The TSRI team led by Drs. Ward and Saphire published their results November 17 in the Proceedings of the National Academy of Sciences, in an article entited, “Structures of protective antibodies reveal sites of vulnerability on Ebola virus.”
“We provide single-particle [electron microscope] reconstructions of every [monoclonal antibody] in the ZMapp cocktail, as well as additional antibodies [that were evaluated in work that lead up to the ZMapp formulation],” wrote the authors. “Our results illuminate key and recurring sites of vulnerability on the EBOV glycoprotein and provide a structural rationale for the efficacy of ZMapp.”
The researchers found that two of the ZMapp antibodies bind near the base of virus, appearing to prevent the virus from entering cells. A third antibody binds near the top of the virus, possibly acting as a beacon to call the body's immune system to the site of infection.

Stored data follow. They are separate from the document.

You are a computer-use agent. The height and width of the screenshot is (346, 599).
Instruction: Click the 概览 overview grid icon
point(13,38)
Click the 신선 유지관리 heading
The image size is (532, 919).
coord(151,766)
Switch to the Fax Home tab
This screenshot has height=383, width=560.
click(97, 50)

The new picture of ZMapp reveals the two antibodies that bind near the base of the virus seem to be competing for the same site. While this appears to be a particularly vulnerable spot on Ebola virus' surface as identified in previous studies, one question now is whether future cocktails should continue to use two antibodies to target this site or try to attack the virus from a third angle.
“This information helps guide decisions about how to formulate these life-saving therapies,” said C. Daniel Murin, a graduate student in the labs of Drs. Ward and Saphire and first author of the new study. “Instead of including two different antibodies that do the same thing, why not use twice as much of the more effective one instead? Or include a third antibody against a different site to stop the virus a third way?”
Luckily, while the Ebola virus has undergone more than 300 genetic changes in the current outbreak (according to research published in the journal Science in August), the new study indicates the sites where the ZMapp antibodies bind have been unaffected so far.
“Going forward,” the authors concluded, “[our work] provides a basis for strategic selection of next-generation antibody cocktails against Ebola and related viruses and a model for predicting the impact of ZMapp on potential escape mutations in ongoing or future Ebola outbreaks.”